══ Entries supplied ══
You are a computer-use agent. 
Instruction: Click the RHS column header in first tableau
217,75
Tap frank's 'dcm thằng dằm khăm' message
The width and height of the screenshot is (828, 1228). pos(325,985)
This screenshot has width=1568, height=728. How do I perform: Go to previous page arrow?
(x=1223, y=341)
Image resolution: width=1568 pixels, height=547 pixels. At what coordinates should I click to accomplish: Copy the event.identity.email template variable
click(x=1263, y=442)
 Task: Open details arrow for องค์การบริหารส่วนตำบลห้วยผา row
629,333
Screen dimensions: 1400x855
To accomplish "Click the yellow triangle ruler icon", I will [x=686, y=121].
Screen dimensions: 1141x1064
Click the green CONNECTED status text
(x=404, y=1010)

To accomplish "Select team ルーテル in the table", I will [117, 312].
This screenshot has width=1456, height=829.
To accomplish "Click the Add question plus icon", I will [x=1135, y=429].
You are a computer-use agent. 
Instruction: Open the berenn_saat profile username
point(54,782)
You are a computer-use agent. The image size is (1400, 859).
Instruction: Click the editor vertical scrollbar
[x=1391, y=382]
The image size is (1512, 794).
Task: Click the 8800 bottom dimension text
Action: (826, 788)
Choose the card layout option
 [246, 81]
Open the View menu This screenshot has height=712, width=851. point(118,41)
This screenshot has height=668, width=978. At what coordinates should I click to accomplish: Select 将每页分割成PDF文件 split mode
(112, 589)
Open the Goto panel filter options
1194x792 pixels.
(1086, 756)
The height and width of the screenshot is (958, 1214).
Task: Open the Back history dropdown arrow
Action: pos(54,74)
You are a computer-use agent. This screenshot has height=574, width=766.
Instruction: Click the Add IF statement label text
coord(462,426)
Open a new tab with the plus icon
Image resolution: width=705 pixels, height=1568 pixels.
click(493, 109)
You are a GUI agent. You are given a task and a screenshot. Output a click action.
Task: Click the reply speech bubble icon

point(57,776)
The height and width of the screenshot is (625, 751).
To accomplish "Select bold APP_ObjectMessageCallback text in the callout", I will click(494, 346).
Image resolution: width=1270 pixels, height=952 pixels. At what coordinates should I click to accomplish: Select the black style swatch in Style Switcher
═══
Repeat all of the entries exactly.

You are a computer-use agent. 
Instruction: Click the RHS column header in first tableau
217,75
Tap frank's 'dcm thằng dằm khăm' message
The width and height of the screenshot is (828, 1228). pos(325,985)
This screenshot has width=1568, height=728. How do I perform: Go to previous page arrow?
(x=1223, y=341)
Image resolution: width=1568 pixels, height=547 pixels. At what coordinates should I click to accomplish: Copy the event.identity.email template variable
click(x=1263, y=442)
 Task: Open details arrow for องค์การบริหารส่วนตำบลห้วยผา row
629,333
Screen dimensions: 1400x855
To accomplish "Click the yellow triangle ruler icon", I will [x=686, y=121].
Screen dimensions: 1141x1064
Click the green CONNECTED status text
(x=404, y=1010)

To accomplish "Select team ルーテル in the table", I will [117, 312].
This screenshot has width=1456, height=829.
To accomplish "Click the Add question plus icon", I will [x=1135, y=429].
You are a computer-use agent. 
Instruction: Open the berenn_saat profile username
point(54,782)
You are a computer-use agent. The image size is (1400, 859).
Instruction: Click the editor vertical scrollbar
[x=1391, y=382]
The image size is (1512, 794).
Task: Click the 8800 bottom dimension text
Action: (826, 788)
Choose the card layout option
 [246, 81]
Open the View menu This screenshot has height=712, width=851. point(118,41)
This screenshot has height=668, width=978. At what coordinates should I click to accomplish: Select 将每页分割成PDF文件 split mode
(112, 589)
Open the Goto panel filter options
1194x792 pixels.
(1086, 756)
The height and width of the screenshot is (958, 1214).
Task: Open the Back history dropdown arrow
Action: pos(54,74)
You are a computer-use agent. This screenshot has height=574, width=766.
Instruction: Click the Add IF statement label text
coord(462,426)
Open a new tab with the plus icon
Image resolution: width=705 pixels, height=1568 pixels.
click(493, 109)
You are a GUI agent. You are given a task and a screenshot. Output a click action.
Task: Click the reply speech bubble icon

point(57,776)
The height and width of the screenshot is (625, 751).
To accomplish "Select bold APP_ObjectMessageCallback text in the callout", I will click(494, 346).
Image resolution: width=1270 pixels, height=952 pixels. At what coordinates should I click to accomplish: Select the black style swatch in Style Switcher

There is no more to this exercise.